Sebaliknya, penjualan mainan yang ditargetkan untuk anak-anak justru mengalami penurunan signifikan sejak 2021. Pengeluaran per anak juga menurun.
Circana mengidentifikasi beberapa faktor yang mendorong fenomena ini: nostalgia, daya koleksi, penggemar fanatik (fandom), dan kolaborasi antar merek.
Beberapa merek telah sukses memanfaatkan tren ini, termasuk LEGO, Mattel, Pokemon, Marvel, DC, dan beberapa perusahaan anime.
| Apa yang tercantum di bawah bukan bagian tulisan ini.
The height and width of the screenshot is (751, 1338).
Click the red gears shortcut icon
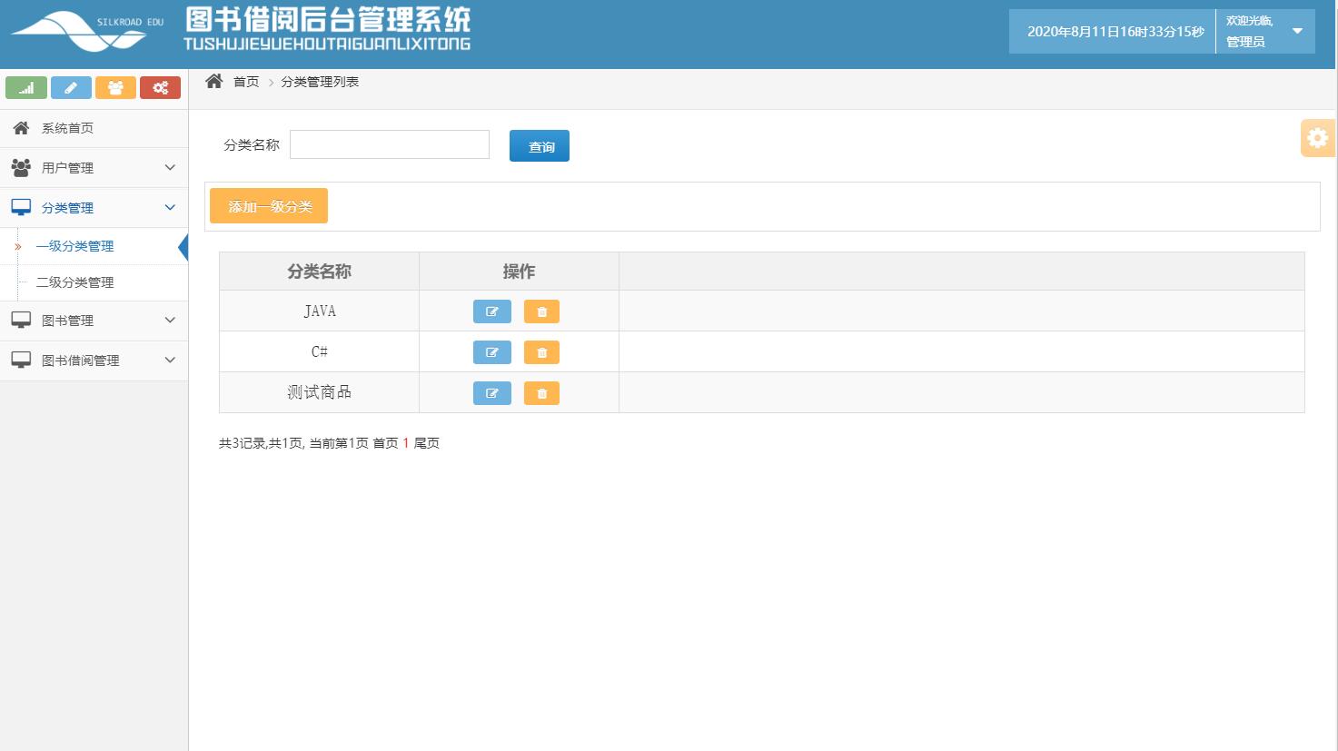pos(160,88)
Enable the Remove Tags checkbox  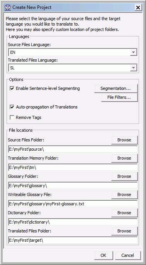tap(12, 117)
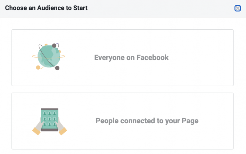
Task: Close the Choose an Audience dialog
Action: click(238, 8)

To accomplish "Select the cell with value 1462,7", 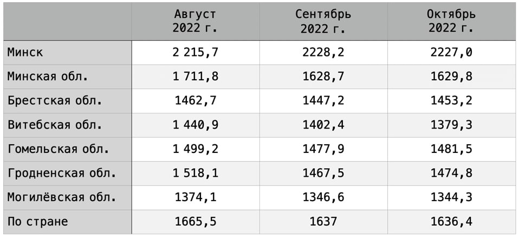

Pandemi dan Faktor Psikologis Kidulting
Melissa Symonds, Direktur Eksekutif Circana, menjelaskan peran pandemi COVID-19 dalam memicu tren ini.
Pembatasan sosial selama pandemi mendorong banyak orang dewasa untuk menemukan kembali kesenangan sederhana yang mereka nikmati di masa kanak-kanak.
Aktivitas seperti mengerjakan teka-teki, bermain game, atau mengoleksi barang-barang kesukaan kembali populer di kalangan dewasa.
Kondisi ekonomi Gen Z dan milenial yang lebih baik juga memungkinkan mereka untuk membeli barang-barang yang mungkin tidak terjangkau di masa kecil mereka, sehingga semakin mendorong tren ini.
Dulu, membeli kartu Pokemon atau pakaian bertema Hello Kitty mungkin dianggap kekanak-kanakan. Namun, persepsi tersebut telah berubah.
Kidulting kini diterima sebagai gaya hidup bagi banyak orang dewasa, sebuah cara untuk menikmati kembali kenangan indah masa kecil dan mendapatkan kepuasan yang mungkin terlewatkan saat mereka masih muda.
Tren ini bukan hanya soal membeli mainan, tetapi juga tentang menghargai kenangan masa kecil, mencari kesenangan, dan mengekspresikan diri melalui hobi yang digemari.
Pada akhirnya, kidulting menunjukkan bagaimana masa dewasa tidak harus meninggalkan kesenangan dan kegembiraan masa kanak-kanak. Ini adalah pengakuan bahwa kesenangan dan hobi tidak mengenal batasan usia.